Multi-Head Latent Attention (MLA) from DeepSeek-V2/V3.
MLA compresses key-value representations into low-rank latent vectors, dramatically reducing KV cache memory while maintaining attention quality. It also uses decoupled Rotary Position Embedding (RoPE) to keep position information separate from compressed content.
Key Innovations
- KV compression: Instead of caching full K,V per head, compress to a
low-rank latent
c_KVand reconstruct K,V on-the-fly during attention - Q compression: Query is also compressed through a low-rank bottleneck
- Decoupled RoPE: Position information is encoded via separate RoPE dimensions that are concatenated with content dimensions, not mixed
Architecture
Input [batch, seq_len, embed_dim]
|
v
+--------------------------+
| MLA Block x N |
| LayerNorm |
| MLA Attention: |
| h -> W_DKV -> c_KV | (KV latent)
| c_KV -> W_UK -> K_c | (content keys)
| c_KV -> W_UV -> V | (values)
| h -> W_DQ -> c_Q | (Q latent)
| c_Q -> W_UQ -> Q_c | (content queries)
| c_Q -> W_QR -> RoPE | (query rope)
| h -> W_KR -> RoPE | (key rope, shared)
| Q = [Q_c ; Q_r] |
| K = [K_c ; K_r] |
| score = softmax(QK^T/s) |
| Residual |
| LayerNorm -> FFN |
| Residual |
+--------------------------+
|
v
[batch, hidden_size] (last timestep)Usage
model = MLA.build(
embed_dim: 287,
hidden_size: 256,
num_heads: 4,
kv_latent_dim: 64,
num_layers: 4
)References
- "DeepSeek-V2: A Strong, Economical, and Efficient Mixture-of-Experts Language Model" (DeepSeek-AI, 2024)

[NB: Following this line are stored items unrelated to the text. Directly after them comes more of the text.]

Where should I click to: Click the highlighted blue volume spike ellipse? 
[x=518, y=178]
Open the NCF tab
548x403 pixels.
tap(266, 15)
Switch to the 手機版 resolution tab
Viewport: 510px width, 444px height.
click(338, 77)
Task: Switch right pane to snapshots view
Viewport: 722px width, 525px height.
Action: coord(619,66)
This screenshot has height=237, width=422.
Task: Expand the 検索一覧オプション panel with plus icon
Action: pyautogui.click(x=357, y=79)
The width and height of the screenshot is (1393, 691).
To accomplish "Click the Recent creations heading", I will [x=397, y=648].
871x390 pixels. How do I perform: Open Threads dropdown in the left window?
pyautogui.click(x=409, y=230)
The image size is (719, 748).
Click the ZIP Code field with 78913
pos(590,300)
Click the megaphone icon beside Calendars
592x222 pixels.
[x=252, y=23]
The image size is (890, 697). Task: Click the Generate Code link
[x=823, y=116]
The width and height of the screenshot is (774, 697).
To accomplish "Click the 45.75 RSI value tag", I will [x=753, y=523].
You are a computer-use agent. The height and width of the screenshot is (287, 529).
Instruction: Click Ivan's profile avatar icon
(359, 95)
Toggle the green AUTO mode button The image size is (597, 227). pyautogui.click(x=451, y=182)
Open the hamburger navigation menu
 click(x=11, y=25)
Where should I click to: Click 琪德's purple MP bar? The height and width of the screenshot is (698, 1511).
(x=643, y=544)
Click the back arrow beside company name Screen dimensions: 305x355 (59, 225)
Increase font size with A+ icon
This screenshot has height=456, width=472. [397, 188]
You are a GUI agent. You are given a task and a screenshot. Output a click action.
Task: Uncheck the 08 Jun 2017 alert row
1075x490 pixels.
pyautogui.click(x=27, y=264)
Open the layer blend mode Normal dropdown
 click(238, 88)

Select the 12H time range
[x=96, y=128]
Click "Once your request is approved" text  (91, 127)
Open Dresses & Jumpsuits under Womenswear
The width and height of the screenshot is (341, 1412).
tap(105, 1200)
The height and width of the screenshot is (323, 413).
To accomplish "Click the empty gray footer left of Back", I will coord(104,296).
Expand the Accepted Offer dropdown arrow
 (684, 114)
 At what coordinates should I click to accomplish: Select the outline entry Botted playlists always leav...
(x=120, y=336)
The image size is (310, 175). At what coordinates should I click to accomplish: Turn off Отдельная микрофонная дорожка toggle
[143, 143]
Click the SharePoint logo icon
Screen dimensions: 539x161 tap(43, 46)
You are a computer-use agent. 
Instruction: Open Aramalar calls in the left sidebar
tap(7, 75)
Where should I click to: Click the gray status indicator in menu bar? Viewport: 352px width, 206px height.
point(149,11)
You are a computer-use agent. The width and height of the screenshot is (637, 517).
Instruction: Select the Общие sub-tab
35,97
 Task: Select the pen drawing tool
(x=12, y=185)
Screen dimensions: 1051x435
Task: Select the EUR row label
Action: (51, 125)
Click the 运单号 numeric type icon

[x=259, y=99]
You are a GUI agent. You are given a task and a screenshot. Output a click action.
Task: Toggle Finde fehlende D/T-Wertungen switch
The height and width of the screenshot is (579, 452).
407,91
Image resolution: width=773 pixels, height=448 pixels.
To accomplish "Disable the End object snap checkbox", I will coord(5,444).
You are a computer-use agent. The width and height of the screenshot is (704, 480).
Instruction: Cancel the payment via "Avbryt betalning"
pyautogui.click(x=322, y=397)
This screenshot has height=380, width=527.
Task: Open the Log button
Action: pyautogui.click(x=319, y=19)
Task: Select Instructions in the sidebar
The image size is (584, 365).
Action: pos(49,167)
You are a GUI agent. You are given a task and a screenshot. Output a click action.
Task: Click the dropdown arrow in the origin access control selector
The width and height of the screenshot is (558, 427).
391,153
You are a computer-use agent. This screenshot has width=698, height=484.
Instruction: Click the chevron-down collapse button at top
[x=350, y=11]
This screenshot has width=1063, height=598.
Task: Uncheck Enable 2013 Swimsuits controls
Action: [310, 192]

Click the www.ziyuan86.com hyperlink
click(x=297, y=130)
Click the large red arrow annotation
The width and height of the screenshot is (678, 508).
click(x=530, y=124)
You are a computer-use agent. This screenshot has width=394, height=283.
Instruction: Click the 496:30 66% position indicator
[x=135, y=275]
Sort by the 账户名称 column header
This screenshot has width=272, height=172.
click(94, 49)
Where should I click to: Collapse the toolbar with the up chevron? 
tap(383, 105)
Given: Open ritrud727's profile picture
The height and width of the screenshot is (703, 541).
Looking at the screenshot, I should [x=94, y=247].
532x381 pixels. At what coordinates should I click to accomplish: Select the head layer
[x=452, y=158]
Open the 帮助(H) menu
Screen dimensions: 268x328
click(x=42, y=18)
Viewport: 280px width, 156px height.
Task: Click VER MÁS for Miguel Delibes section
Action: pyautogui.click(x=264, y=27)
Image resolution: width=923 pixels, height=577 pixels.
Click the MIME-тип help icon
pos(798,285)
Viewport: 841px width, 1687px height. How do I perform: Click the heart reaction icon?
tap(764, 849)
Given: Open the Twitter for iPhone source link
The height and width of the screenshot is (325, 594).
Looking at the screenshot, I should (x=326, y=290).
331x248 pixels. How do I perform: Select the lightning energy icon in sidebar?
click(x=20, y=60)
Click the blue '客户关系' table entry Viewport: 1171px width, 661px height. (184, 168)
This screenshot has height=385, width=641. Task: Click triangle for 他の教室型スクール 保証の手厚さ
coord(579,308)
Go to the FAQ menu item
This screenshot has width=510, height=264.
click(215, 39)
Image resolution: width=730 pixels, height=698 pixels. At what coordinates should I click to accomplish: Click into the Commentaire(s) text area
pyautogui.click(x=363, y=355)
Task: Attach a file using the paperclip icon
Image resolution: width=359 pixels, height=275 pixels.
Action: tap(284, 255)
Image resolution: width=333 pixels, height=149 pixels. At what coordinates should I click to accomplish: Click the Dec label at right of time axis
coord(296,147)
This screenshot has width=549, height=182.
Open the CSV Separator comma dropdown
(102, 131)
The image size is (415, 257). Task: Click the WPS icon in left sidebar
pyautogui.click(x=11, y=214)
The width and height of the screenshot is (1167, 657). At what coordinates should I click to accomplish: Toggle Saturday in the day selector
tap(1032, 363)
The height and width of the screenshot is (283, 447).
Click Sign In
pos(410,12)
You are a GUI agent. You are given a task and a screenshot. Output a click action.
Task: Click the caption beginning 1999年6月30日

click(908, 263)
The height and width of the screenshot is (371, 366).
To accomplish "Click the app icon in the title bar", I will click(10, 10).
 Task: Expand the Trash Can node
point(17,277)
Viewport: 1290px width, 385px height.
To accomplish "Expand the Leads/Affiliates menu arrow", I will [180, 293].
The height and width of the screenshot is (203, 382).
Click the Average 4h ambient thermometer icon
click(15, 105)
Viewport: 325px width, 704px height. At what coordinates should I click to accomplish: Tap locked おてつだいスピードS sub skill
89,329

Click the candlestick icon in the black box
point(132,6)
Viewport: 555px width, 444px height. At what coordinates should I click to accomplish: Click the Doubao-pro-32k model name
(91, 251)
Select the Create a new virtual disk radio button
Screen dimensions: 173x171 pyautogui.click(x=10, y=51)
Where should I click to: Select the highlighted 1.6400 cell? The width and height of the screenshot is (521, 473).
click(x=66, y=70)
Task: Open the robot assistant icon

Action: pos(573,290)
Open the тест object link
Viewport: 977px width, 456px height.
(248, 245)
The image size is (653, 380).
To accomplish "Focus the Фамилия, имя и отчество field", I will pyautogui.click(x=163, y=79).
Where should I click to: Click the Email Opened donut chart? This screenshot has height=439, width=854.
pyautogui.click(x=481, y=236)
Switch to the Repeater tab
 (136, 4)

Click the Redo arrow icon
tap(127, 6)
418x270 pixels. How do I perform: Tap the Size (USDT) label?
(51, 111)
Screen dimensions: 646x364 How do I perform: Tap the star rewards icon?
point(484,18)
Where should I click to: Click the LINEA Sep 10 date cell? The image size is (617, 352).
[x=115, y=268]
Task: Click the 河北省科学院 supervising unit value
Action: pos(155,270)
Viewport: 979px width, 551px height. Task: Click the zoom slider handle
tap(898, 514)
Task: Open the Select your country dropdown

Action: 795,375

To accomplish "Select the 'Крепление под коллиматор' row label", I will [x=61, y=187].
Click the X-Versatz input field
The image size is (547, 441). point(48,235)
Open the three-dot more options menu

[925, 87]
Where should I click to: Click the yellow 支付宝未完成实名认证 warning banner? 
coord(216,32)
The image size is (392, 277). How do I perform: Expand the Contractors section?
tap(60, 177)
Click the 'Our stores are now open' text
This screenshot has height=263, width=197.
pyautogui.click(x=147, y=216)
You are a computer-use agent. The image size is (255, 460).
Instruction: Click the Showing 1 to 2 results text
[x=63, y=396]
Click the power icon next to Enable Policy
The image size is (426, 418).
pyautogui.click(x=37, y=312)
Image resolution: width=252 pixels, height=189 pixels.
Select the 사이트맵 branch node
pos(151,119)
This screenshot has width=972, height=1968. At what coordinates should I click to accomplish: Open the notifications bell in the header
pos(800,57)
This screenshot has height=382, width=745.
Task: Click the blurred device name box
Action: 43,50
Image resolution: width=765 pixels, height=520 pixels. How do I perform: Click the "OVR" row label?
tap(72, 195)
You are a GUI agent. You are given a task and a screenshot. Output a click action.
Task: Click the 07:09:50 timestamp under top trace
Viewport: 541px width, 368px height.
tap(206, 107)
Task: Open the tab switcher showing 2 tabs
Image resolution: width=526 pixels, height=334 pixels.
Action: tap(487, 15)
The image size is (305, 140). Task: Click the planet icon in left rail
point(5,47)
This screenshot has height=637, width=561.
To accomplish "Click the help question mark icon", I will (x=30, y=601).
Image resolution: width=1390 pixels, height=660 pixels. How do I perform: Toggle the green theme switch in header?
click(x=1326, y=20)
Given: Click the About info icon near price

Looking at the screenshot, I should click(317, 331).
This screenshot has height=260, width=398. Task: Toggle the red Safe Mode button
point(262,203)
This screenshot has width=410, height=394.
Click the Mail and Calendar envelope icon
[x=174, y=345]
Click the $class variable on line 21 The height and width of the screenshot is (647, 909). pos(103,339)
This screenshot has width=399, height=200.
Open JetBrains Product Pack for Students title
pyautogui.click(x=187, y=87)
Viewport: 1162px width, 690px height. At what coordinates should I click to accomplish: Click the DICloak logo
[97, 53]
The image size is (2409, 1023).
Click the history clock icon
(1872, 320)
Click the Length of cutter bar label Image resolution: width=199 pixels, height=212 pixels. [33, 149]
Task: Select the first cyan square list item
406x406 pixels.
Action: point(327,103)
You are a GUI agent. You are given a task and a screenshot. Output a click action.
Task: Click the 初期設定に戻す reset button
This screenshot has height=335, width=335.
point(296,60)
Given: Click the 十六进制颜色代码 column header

- arXiv: https://arxiv.org/abs/2405.04434
Summary
Functions
Build an MLA model for sequence processing.
Build a single MLA transformer block.
Get the output size of an MLA model.
Get recommended defaults.
Types
@type build_opt() :: {:dropout, float()} | {:embed_dim, pos_integer()} | {:head_dim, pos_integer()} | {:hidden_size, pos_integer()} | {:kv_latent_dim, pos_integer()} | {:num_heads, pos_integer()} | {:num_layers, pos_integer()} | {:q_latent_dim, pos_integer()} | {:rope_dim, pos_integer()} | {:seq_len, pos_integer()} | {:window_size, pos_integer()}
Options for build/1.
Functions
Build an MLA model for sequence processing.
Options
:embed_dim- Size of input embedding per frame (required):hidden_size- Internal hidden dimension (default: 256):num_heads- Number of attention heads (default: 4):head_dim- Dimension per head for content (default: 64):kv_latent_dim- Compressed KV latent dimension (default: hidden_size / 4):q_latent_dim- Compressed Q latent dimension (default: hidden_size * 3 / 4):rope_dim- Decoupled RoPE dimension per head (default: 32):num_layers- Number of MLA blocks (default: 4):dropout- Dropout rate (default: 0.1):seq_len- Expected sequence length (default: 60):window_size- Alias for seq_len (default: 60)
Returns
An Axon model that outputs [batch, hidden_size] from the last position.
Build a single MLA transformer block.
@spec output_size(keyword()) :: non_neg_integer()
Get the output size of an MLA model.
@spec recommended_defaults() :: keyword()
Get recommended defaults.